Baptisé Customs Declaration Exchange System (CDES), le dispositif permettra aux services douaniers du pays de destination d’accéder directement à une déclaration enregistrée dans le pays de départ.
Les deux administrations pourront également partager des données relatives aux manifestes, au transit, aux profils de risque et aux alertes de contrôle. Cette interconnexion ne remet toutefois pas en cause les prérogatives nationales. Chaque administration conservera la responsabilité du calcul des droits et taxes, de l’évaluation des risques ainsi que de la délivrance de la mainlevée.
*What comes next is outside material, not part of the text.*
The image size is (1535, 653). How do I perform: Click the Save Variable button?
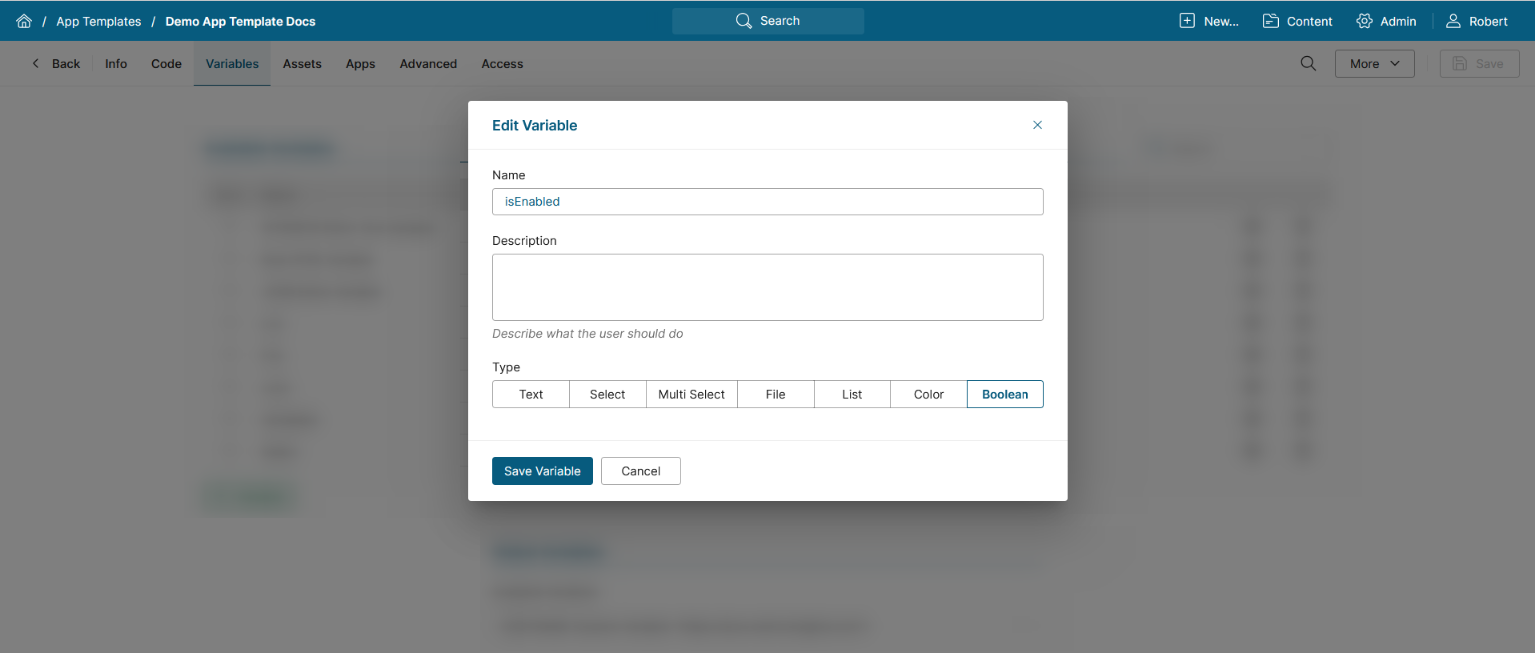pos(542,471)
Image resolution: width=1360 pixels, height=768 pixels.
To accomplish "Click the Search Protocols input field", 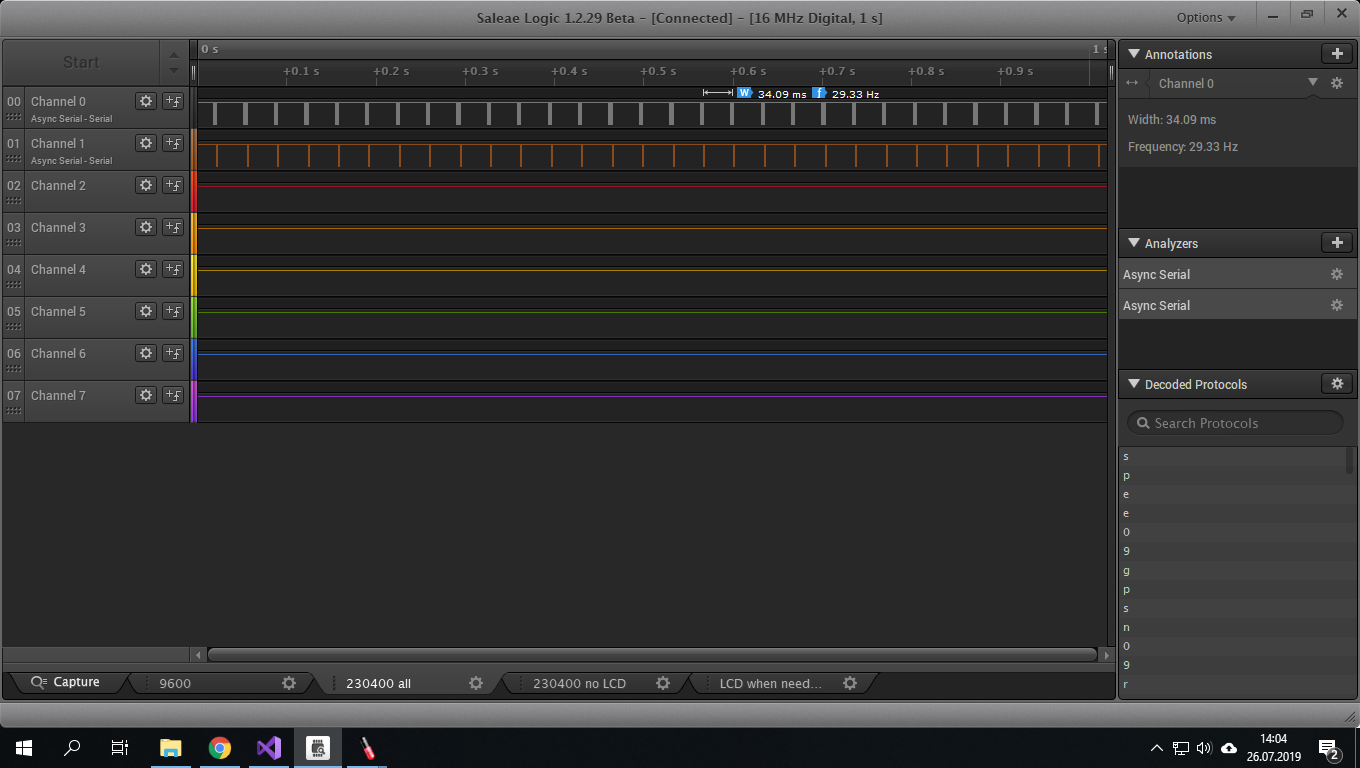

Réduire les délais à moins de trois heures Le projet répond à l’un des principaux défis du poste-frontière de Sèmè-Kraké : malgré l’existence d’infrastructures communes, les douanes béninoise et nigériane fonctionnent encore avec des plateformes informatiques distinctes. Le CDES doit ainsi assurer la connexion entre Customs Webb, utilisé par le Bénin, et B’Odogwu, la plateforme douanière nigériane.
L’objectif est notamment de limiter la ressaisie des données et de réduire les formalités effectuées séparément de part et d’autre de la frontière.
Les autorités ambitionnent de faire passer le délai de traitement des marchandises de 12 à 36 heures actuellement à moins de trois heures.